- **FRAGMENTO SELECCIONADO**:
########################################

Se
acostumbra ver el nacer como un surgir, alzarse a la luz, como las
plantas que buscan el sol, y hasta nos suena natural el inicio del
viaje de la vida de una persona como ese acto de buscar el sol. Si
uno se pone estudioso, se va a encontrar siempre con esa imagen al
inicio de la clásica Bildungsroman, la novela de formación.
De la nada al ser, para ir superando los desafíos de un mundo que no
es en sí mismo fundado en la justicia o la verdad, y que no nos
ayudará en esa lucha que sí se puede vencer siendo fiel a sí
mismo, hallando y creando el propio lugar en una vía que en
principio se nos cierra, comprendiendo el necesario pacto con una
sociedad que se nos presenta como una contrariedad suprema.
Me
acuerdo de haber leído sobre la famosa Bildungsroman a
inicios de los 90. Me inquietaba algo de fondo, que ahora, al leer
Pinochet Boy, se me ha dado definir con bastante mayor
precisión. Hay otra noción sobre el nacer, que corresponde más a
cómo funciona el cosmos gnóstico: el alma no surge hacia arriba
buscando la luz, sino que aparece en el mundo como enviada hacia
abajo, a un calabozo, marcado por la oscuridad, la injusticia, el
dolor, la falsedad, la ilusión, la multiplicidad del ser, la falta
de sentido, la intuición de estar siempre fuera de lugar. Desde esta
visión del mundo, el hombre debía evadirse de este y fijarse en su
interior, por el bien de su alma; no hacer tratos con el Mal.
Concentrarse en el cuerpo y creer en la verdad de aquello externo
significaría entregarse a la anulación total y permanecer
eternamente en el calabozo, creyendo que no había jamás forma de
salir.
Estos
constructos -el de un mundo que invita a una lucha posible contra él
que culmine en un trato, y lo que podríamos llamar “la evasión
necesaria” ante un enemigo imposible y pernicioso- son para nuestra
generación un ruido de fondo que ni siquiera susurraba, sino que
atronaba como los buses de la calle en la hora peak. Nos tocaba
crecer en un mundo lleno de viejas supervivencias, conceptos e
instituciones en los que ya nadie creía, en medio de una revolución
bastante más profunda que aquella con R mayúscula de la que
escuchábamos susurrar como otro concepto sobreviviente y ya
absolutamente despojado de todo sentido. En ese mundo inverso, la
ilusión se hacía natural: los medios de comunicación no informaban
ni mostraban la verdad, y eso no era extraño, ya que desde chicos
teníamos claro que su función era, más que cualquier otra cosa,
llenar las horas de aburrimiento para no pensar en cosas que, de
verdad, se hacían imposibles de racionalizar. Porque, dicho de
manera más correcta: las cosas no podían ser así, la gente no
puede aguantar esta distancia insufrible entre la opinión general
falsa del espectáculo y la realidad, una brecha que, se supone, no
se puede ensanchar indefinidamente. Pero ¿es que el tiempo no nos
demostraba –hasta hace poco- que el mundo real puede coexistir con
máscaras mentirosas sin provocar un problema mayor a un sistema
social que parecía inconmovible y soportable hasta el extremo de
anular cualquier resistencia?

########################################

- **ENTRADAS**:
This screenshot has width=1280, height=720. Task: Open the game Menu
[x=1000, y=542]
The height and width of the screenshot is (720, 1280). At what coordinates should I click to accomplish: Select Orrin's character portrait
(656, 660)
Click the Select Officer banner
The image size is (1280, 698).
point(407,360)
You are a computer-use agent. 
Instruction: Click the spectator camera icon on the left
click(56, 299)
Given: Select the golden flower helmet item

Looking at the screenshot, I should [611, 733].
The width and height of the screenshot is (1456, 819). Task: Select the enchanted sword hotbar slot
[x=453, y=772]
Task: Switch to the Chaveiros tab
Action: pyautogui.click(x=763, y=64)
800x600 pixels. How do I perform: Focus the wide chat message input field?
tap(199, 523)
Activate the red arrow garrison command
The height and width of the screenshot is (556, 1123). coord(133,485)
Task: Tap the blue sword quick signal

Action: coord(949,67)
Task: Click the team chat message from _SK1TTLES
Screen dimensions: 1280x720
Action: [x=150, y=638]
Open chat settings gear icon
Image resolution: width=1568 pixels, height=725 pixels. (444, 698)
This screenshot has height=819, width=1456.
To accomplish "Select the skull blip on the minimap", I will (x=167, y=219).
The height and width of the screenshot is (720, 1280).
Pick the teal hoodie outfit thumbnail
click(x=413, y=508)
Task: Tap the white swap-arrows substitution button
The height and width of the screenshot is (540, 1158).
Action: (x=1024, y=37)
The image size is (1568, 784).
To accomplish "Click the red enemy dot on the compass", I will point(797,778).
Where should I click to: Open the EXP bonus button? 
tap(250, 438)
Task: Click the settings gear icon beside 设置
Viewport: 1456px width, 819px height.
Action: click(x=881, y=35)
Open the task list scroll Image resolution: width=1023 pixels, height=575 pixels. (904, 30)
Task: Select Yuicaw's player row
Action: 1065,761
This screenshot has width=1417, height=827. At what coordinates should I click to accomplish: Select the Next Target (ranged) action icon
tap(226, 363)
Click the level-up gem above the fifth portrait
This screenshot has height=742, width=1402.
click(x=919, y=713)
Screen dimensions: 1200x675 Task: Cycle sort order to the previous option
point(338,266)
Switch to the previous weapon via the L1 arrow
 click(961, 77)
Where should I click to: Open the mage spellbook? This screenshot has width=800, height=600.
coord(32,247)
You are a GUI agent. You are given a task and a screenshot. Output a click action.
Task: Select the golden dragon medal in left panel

########################################

- **CONSIGNA A**: Reproduce del fragmento seleccionado el tramo que va desde "De la nada al" hasta "una contrariedad suprema.", ambos incluidos.
- **CONSIGNA B**: Convierte en una lista breve el párrafo del fragmento seleccionado que comienza con "Me acuerdo de haber leído", conservando sus datos principales.

- **RESPUESTA FINAL A**:
De la nada al ser, para ir superando los desafíos de un mundo que no
es en sí mismo fundado en la justicia o la verdad, y que no nos
ayudará en esa lucha que sí se puede vencer siendo fiel a sí
mismo, hallando y creando el propio lugar en una vía que en
principio se nos cierra, comprendiendo el necesario pacto con una
sociedad que se nos presenta como una contrariedad suprema.

- **RESPUESTA FINAL B**:
- A inicios de los 90 leí sobre la Bildungsroman y algo de fondo me inquietaba; al leer Pinochet Boy pude definirlo con mayor precisión.
- Existe otra noción del nacer, propia del cosmos gnóstico: el alma no surge hacia la luz, sino que es enviada hacia abajo, a un calabozo.
- Ese calabozo está marcado por la oscuridad, la injusticia, el dolor, la falsedad, la ilusión, la multiplicidad del ser, la falta de sentido y la sensación de estar siempre fuera de lugar.
- Según esa visión, el hombre debía evadirse del mundo y fijarse en su interior por el bien de su alma, sin hacer tratos con el Mal.
- Concentrarse en el cuerpo y creer en lo externo significaría la anulación total y quedarse eternamente en el calabozo, creyendo que no había forma de salir.